Cassowaries are generally quite shy and prefer to avoid humans, but they are territorial and very dangerous if they feel threatened. Despite this, people in PNG today still raise and trade the birds, making use of their meat, bones, feathers and eggs. There's also a long historical record of these birds being traded.
"Cassowary chicks imprint readily to humans and are easy to maintain and raise up to adult size," the team writes in their paper.
A modern day cassowary chick in PNG. (Andy Mack/Penn State University)
Humans reached this part of the world around 42,000 years ago; compared to the later impacts of farming, hunter-gatherers were thought to have had a relatively minimal impact on their environment.
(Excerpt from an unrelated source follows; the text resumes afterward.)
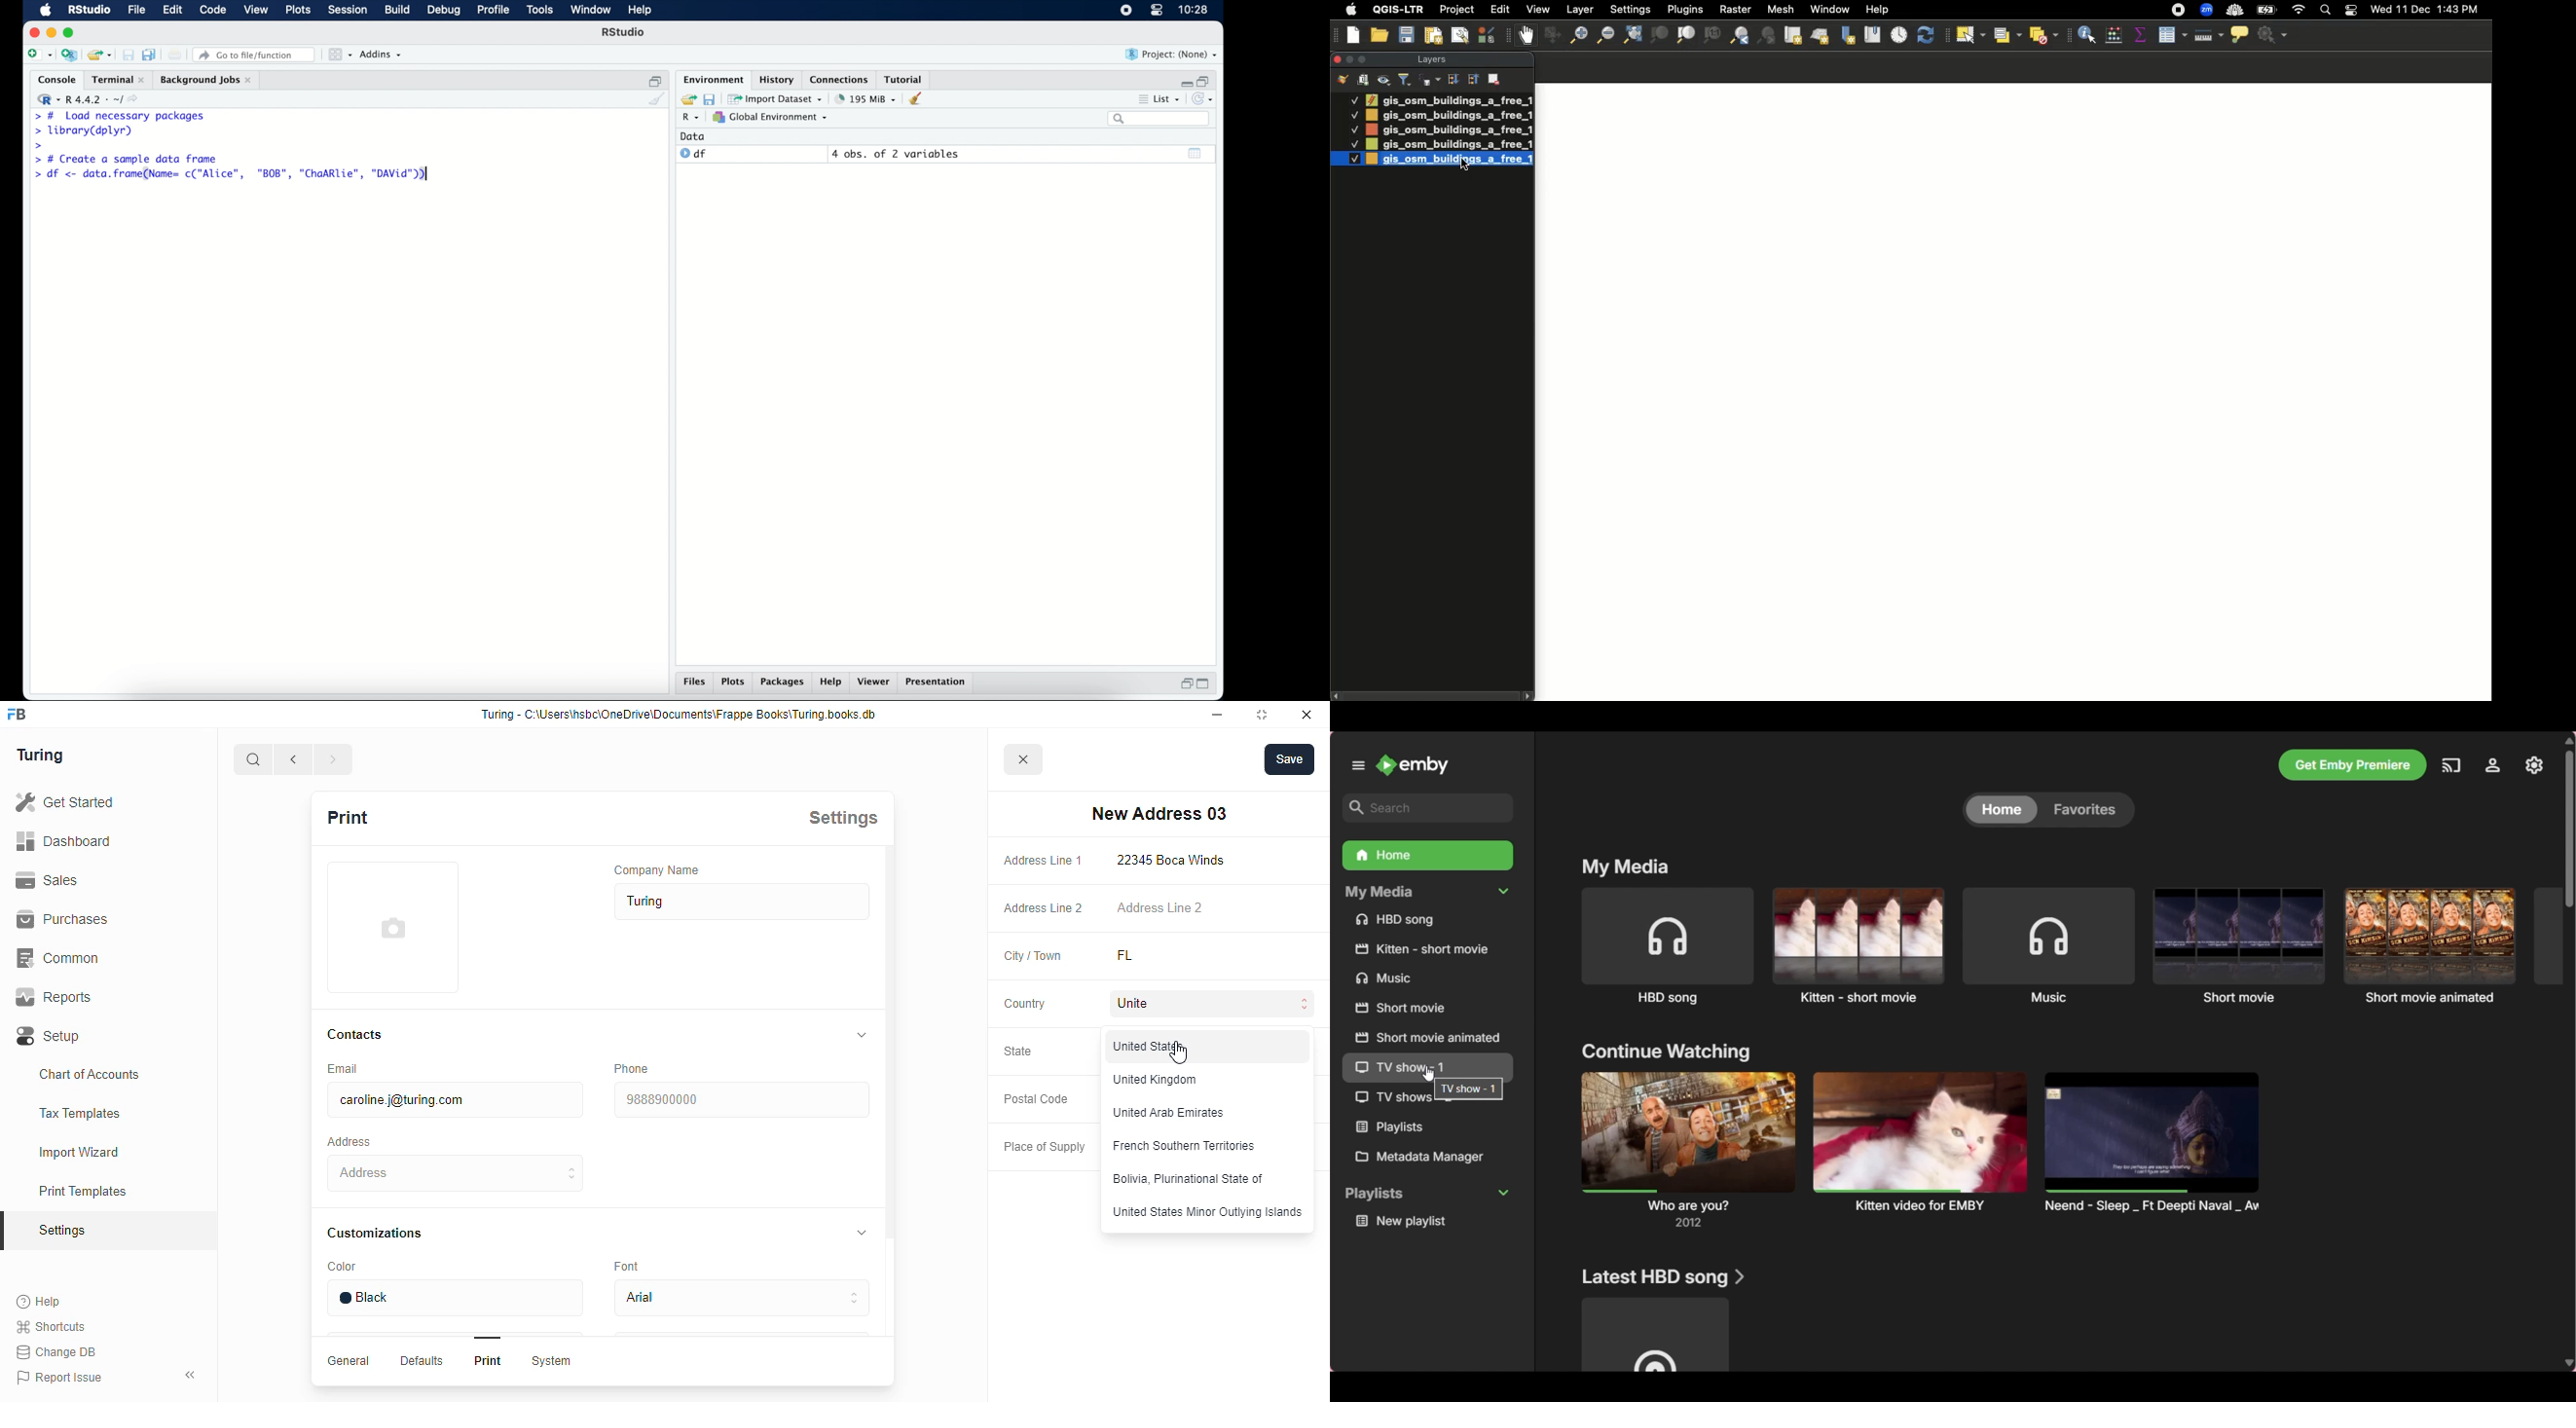 Image resolution: width=2576 pixels, height=1428 pixels. Describe the element at coordinates (681, 715) in the screenshot. I see `Turing - C:\Users\hshc\OneDrive\Documents\Frappe Books\Turing.books.db` at that location.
But this study suggests foraging communities did shape their environment in unexpected ways.
"Intergenerational knowledge of many Indigenous peoples, which indicates that traditional land owners and their ancestors have intentionally and intensively cultivated expansive landscapes, in some cases for millennia," the team writes.
Around the world, most ratites – the group of large flightless birds that also includes ostriches and elephant birds (Aepyornis maximus) – went extinct soon after humans arrived in their regions. Cassowaries are a rare exception.
The eggshell analysis used here has the potential to help us understand why many other large flightless birds did not make it, the team said.
For now, at least, cassowaries are still feasting on fruits in Australasian rainforests, making weird noises as they go.